I'm glad the dog was, erm, rescued Grin Stoopid woman.

OP posts:
stleger · 25/08/2010 23:39

Ddog was handed into rescue kennels because he loved the toddler at home so much. In fact he loves all toddlers - he had to learn not to jump up and lick their faces, and the rest of us don't want 'special cuddles' which he gives despite being neutered. He must have been a gorgeous puppy though - being gorgeous means a lot of dogs and cats end up in the wrong homes.

Vallhala · 25/08/2010 23:43

Sorry Stleger you've lost me. Not taking the mick, I;m confused. Are you speaking of your own dog, which you sent to rescue because he jumped up at and licked your toddler or are you quoting someone else's situation?

kid · 25/08/2010 23:52

I agree totally with this thread.

I feel lucky to have a dog, I would do anything for him and I have every intention of having him until the day he dies. I just hope it isn't any day soon.

I hate it when people get a pet, in particular a dog, and they don't even look after it. Pups are cute but all pups turn into dogs and people shouldn't just get rid of them at this stage because they aren't cute anymore or because they have developed a bad habit because they didn't bother training them as a pup.

frankenfanny · 26/08/2010 00:21

I typed a really long reply to this, then realised I was getting on my favourite soapbox.

FWIW, I have both had a dog from a shelter and also rehomed a dog with the assistance of a charity. It is something I have had cause to think long and hard about and I don't understand why some people seemingly are so casual about it.

Valhalla I have asked about volunteer work but fortunately for the animals, my local charities are not needing any help.

I wish there was some way of ensuring people grow up with a sense of responsibilty, but if my kids are anyhting to go by, despite my best efforts, it just seems to pass them by :(

stleger · 26/08/2010 10:00

Sorry, the dog who is now my dog was a toddler licker in his previous home. He is a gentle soul now, he just needed to learn not to be so enthusiastic!

Alouiseg · 26/08/2010 10:07

Fantastic and timely thread as some peoples thoughts are turning to Christmas.

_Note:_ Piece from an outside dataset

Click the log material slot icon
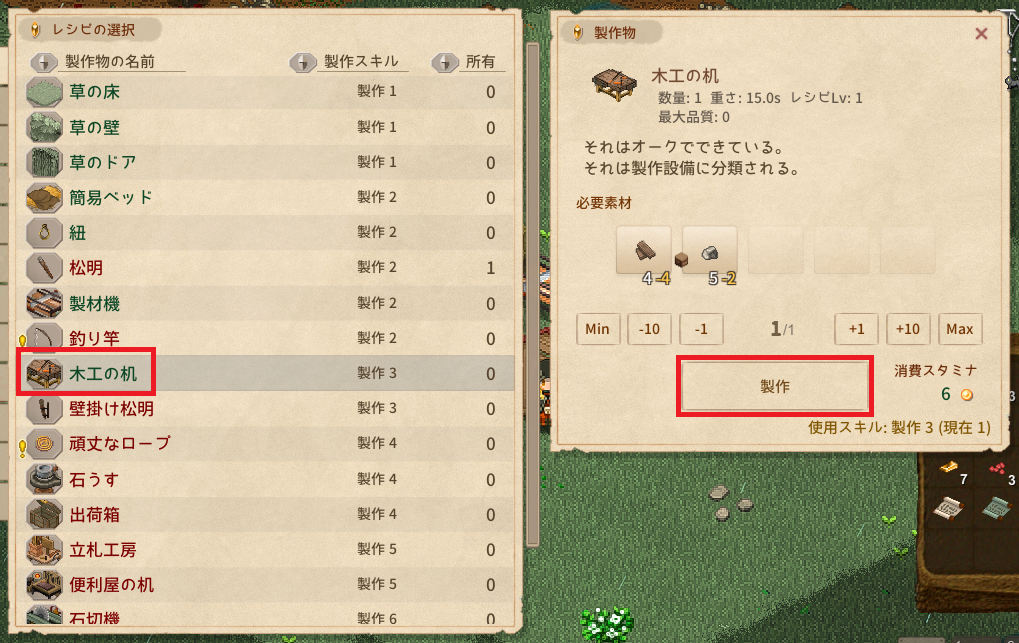 [644, 250]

ChickensHaveNoEyebrows · 26/08/2010 10:11

Erm, what about when rehoming is best, though? I keep hens, and this weekend will be rehoming two of my girls after a year. They are going to an excellent home which I have found myself, so no charity/agency are involved. I am rehoming them because they are a different breed to my other hens, and are causing serious problems in the flock. So while I agree in principle that a pet is for life, sometimes it just doesn't work out. For the good of the majority (the other hens) I have to let these two go. I realise you're mainly talking about cats/dogs here, although I'm sure that sometimes people do have very good reasons to rehome a pet.

30andMerkin · 26/08/2010 10:13

I hope to get our first puppy in the next few months. I am also trying to conceive our first child. I am planning to get the very puppy phase out of the way well before any baby is on the horizon, and I am aware that logistically having an energetic young dog and a new born might make for a challenging couple of months, but I have plenty of dog-loving support in place nearby who would be all too willing to help out with that. (In fact, I've just realised that I have more people who would want to help with the hypothetical dog than a hypothetical baby!)

But it really saddens me that some breeders wouldn't consider selling us a dog on that basis, because of the number of dogs that have had to be rehomed when a baby arrives. I know, I know, I know I might feel differently when I have my first child, but I just can't comprehend handing a dog back. We've been planning his arrival even longer than our first-born and he'll be a part of our family, just like a child would, only a bit lower down the pecking order when it comes to cuddles.